D'une part, il y a ceux qui souhaitent que les jeunes lisent à tout prix: pour y arriver, ils sont prêts à abaisser les exigences pour séduire le plus petit dénominateur commun. Ils ont toujours de bonnes raisons: «Les élèves proviennent de milieux défavorisés, ils ont peur de l'effort, si c'est trop difficile, ils ne le liront pas...» Ces enseignants choisissent donc des oeuvres mineures, des titres dont on ne parlera probablement plus dans cinq ans. Pourquoi baisser les bras ainsi? On ne fait pas visionner Les Simpson pour enseigner l'histoire contemporaine des États-Unis. Dans ce cas, pourquoi choisir des «romans d'aéroport» pour former l'esprit critique des adolescents?

 

Heureusement, il y a encore plein d'enseignants allumés et motivés qui ont envie de faire découvrir la littérature à leurs élèves. Ils lisent à voix haute, expliquent, soulignent, mettent en contexte. Vrai, ils proposent parfois un premier livre plus accessible (voir la lettre que nous publions aujourd'hui), mais c'est un «piège» qui mènera les étudiants beaucoup plus loin. Ces enseignants-là ont compris que leur rôle était celui d'un guide, d'un «allumeur de réverbères», pour reprendre une citation bien connue tirée d'un livre qui n'est plus au programme...

Bien entendu, si on donnait le choix aux élèves, qu'ils proviennent d'une école publique en milieu défavorisé ou d'un collège privé très huppé, ils choisiraient majoritairement la facilité. Entre Camus et Archie, entre les romans à l'eau de rose et ceux de Gabrielle Roy, pas besoin d'être devin pour savoir quels titres seraient les plus populaires.

C'est là que le rôle de l'école prend tout son sens: éveiller, stimuler, proposer, enseigner, accompagner les élèves sur un chemin semé d'embûches.

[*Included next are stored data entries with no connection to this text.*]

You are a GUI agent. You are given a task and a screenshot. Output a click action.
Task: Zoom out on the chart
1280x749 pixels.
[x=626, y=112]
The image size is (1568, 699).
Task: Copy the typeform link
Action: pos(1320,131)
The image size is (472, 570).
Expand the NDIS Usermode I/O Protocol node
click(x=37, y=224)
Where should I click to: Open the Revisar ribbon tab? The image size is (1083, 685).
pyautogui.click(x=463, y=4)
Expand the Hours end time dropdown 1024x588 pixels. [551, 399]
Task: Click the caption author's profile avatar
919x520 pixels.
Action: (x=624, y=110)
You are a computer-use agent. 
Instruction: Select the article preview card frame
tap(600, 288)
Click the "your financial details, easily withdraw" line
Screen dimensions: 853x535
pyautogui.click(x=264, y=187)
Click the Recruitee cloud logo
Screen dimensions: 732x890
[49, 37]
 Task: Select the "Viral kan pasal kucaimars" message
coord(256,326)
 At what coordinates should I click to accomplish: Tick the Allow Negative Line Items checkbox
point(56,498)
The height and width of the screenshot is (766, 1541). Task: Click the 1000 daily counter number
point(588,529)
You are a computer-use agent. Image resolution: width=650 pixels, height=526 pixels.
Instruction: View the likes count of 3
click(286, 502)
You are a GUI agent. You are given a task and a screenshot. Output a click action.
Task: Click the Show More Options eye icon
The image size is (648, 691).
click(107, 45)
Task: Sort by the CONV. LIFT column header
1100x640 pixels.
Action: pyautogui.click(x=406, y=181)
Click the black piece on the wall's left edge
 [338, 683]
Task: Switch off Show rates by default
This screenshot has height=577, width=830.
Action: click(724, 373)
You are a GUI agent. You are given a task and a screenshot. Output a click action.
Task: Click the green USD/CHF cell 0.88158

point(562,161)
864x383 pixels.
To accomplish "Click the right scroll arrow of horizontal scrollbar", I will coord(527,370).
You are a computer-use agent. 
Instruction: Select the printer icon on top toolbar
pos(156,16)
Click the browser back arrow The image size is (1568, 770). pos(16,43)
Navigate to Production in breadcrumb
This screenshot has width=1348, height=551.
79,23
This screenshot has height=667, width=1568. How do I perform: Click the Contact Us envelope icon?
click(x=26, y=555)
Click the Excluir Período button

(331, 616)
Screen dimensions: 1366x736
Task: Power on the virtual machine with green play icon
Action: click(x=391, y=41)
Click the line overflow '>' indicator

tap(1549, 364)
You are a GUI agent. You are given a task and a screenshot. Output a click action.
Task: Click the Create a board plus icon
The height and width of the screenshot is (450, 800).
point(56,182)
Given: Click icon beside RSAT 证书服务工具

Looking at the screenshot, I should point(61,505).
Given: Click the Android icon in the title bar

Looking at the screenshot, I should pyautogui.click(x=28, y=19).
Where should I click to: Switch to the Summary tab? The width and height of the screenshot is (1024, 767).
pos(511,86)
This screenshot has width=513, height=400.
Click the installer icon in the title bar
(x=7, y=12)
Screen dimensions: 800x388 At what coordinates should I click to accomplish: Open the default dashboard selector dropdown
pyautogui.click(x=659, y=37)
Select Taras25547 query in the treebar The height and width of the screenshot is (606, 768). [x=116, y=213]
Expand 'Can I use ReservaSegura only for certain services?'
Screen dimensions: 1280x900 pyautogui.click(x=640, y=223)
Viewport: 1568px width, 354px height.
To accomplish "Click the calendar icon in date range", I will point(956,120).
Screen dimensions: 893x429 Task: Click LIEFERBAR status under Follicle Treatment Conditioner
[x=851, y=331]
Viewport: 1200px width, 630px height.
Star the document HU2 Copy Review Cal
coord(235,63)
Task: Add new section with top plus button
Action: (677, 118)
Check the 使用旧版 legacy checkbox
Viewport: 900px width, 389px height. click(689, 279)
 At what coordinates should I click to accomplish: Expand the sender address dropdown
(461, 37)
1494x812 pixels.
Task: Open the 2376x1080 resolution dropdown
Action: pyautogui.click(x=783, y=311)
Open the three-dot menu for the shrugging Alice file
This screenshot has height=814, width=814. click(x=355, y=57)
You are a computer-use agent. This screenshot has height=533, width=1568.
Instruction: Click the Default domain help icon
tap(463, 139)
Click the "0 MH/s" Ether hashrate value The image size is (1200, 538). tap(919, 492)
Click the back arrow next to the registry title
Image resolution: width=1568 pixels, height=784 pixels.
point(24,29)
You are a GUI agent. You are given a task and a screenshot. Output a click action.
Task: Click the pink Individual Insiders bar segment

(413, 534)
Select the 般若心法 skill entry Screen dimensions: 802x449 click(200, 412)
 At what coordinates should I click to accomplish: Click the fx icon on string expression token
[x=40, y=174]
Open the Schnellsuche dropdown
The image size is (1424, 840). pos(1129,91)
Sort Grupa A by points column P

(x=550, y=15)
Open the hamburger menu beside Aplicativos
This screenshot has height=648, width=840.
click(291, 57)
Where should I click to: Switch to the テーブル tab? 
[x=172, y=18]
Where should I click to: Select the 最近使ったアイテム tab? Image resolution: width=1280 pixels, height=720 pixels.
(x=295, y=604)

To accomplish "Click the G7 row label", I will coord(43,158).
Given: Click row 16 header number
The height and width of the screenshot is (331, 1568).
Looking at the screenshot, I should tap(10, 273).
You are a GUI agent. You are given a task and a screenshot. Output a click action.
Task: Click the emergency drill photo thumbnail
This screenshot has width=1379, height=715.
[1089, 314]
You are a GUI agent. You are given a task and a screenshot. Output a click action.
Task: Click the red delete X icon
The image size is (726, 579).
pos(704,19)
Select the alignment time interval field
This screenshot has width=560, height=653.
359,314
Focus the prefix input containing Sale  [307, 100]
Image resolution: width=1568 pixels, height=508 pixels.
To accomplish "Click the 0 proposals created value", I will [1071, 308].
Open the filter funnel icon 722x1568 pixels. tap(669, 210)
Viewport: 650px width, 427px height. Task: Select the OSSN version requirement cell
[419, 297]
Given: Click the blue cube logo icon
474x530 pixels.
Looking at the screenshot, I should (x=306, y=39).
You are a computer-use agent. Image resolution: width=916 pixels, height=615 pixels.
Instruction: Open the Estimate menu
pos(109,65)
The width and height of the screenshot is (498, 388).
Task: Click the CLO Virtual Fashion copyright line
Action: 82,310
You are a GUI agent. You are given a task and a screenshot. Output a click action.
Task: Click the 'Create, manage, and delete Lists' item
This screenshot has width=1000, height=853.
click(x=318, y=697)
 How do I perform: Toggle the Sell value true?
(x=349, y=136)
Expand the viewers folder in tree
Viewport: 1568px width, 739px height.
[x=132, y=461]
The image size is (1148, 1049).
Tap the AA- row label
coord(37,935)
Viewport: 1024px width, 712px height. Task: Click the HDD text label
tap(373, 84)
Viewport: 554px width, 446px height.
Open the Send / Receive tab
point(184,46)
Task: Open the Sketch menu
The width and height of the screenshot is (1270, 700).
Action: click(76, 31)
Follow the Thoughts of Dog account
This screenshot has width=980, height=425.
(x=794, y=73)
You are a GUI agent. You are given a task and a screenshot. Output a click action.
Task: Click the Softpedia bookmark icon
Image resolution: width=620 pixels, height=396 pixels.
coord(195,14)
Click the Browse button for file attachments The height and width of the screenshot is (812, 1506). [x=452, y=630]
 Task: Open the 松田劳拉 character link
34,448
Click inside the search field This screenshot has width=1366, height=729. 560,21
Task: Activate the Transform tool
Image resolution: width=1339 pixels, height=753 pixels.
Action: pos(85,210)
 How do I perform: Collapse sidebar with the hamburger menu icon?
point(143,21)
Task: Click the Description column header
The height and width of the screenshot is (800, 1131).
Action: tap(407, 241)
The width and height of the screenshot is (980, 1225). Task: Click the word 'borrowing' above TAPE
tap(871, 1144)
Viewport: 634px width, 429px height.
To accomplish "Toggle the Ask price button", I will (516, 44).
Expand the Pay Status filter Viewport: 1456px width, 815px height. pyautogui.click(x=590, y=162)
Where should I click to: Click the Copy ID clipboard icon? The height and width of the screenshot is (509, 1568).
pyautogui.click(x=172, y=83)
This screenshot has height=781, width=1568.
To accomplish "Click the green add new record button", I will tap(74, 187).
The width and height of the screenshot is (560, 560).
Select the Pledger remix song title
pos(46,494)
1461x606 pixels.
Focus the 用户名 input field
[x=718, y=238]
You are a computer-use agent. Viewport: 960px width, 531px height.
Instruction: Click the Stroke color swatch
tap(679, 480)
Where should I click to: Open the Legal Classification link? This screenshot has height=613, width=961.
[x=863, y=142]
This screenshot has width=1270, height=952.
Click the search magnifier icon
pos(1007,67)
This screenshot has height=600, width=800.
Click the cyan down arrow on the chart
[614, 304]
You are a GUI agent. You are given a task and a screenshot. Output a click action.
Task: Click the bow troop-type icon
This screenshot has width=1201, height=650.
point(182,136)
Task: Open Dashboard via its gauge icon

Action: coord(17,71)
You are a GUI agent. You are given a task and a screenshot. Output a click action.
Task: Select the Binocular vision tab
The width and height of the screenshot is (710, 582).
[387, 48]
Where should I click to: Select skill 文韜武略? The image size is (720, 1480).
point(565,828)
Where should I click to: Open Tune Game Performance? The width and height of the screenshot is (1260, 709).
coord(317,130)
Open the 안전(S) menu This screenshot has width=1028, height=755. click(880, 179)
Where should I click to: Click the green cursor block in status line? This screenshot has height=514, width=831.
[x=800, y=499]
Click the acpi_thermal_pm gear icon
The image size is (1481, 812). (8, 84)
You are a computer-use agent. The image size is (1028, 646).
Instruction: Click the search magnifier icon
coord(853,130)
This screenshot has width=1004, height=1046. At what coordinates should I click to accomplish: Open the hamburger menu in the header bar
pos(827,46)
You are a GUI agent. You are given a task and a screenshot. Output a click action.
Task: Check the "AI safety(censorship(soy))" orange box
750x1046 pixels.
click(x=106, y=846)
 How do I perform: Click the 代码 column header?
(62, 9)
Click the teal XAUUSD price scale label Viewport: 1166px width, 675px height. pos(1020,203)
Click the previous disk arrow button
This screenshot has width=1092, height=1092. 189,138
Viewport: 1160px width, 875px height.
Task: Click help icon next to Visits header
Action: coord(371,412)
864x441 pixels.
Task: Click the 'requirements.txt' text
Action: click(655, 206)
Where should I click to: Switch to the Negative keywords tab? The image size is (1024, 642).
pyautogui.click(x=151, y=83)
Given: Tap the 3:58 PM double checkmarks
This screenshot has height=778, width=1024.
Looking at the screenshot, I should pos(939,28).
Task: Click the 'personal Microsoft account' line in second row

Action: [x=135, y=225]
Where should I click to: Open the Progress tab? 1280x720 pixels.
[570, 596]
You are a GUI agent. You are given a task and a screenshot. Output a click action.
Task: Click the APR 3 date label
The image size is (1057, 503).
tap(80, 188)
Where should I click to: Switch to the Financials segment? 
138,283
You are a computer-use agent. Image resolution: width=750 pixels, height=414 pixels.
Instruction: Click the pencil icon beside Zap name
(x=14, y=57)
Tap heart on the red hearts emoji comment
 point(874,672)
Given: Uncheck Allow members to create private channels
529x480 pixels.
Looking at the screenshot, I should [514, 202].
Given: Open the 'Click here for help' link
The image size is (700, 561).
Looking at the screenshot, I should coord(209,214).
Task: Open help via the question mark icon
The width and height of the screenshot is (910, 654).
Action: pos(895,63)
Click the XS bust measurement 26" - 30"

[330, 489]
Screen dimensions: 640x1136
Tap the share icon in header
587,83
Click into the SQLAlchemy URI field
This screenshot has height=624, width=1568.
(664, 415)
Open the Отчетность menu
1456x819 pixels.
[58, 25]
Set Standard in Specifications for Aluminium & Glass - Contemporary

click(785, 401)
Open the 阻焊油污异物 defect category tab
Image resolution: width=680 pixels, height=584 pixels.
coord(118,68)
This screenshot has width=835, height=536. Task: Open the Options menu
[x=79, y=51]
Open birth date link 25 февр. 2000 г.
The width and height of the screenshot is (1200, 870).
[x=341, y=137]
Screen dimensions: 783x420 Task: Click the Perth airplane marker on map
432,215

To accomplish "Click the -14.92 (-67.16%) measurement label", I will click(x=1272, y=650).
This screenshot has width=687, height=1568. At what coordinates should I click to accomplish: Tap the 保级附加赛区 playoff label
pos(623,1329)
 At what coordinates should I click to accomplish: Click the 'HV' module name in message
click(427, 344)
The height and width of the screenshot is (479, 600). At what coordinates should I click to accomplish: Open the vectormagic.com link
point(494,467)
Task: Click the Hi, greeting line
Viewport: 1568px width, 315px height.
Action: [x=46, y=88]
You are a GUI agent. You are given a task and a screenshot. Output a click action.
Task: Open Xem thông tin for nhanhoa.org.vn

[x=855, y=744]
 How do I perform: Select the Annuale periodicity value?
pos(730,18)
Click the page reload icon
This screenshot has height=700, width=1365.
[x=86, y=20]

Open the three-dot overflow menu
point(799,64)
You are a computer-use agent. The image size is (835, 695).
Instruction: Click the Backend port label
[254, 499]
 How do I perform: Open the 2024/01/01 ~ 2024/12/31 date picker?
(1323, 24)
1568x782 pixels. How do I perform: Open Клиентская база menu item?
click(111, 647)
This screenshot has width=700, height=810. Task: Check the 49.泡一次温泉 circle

Or avec les années, il semble que certains professeurs de français aient abandonné l'idée de faire aimer la littérature aux jeunes et se contentent désormais de «former» des lecteurs fonctionnels qui seront capables de lire la garantie de leur futur ordinateur, la circulaire de l'épicerie et l'horaire d'autobus. C'est triste.

L'école doit dépasser l'aspect pratico-pratique de la lecture et s'acquitter d'une tâche beaucoup plus noble: celle d'élever les esprits, de mettre les jeunes en contact avec un vocabulaire, des textes et des idées qui les confrontent. Pour cela, toutefois, il faut mettre au programme des livres à la hauteur.

Et qu'on ne vienne surtout pas dire qu'il est élitiste de réclamer de l'école qu'elle pousse les jeunes à se dépasser. Plus les enseignants se mettront au niveau des soi-disant capacités des élèves, plus la qualité de notre système d'éducation en souffrira.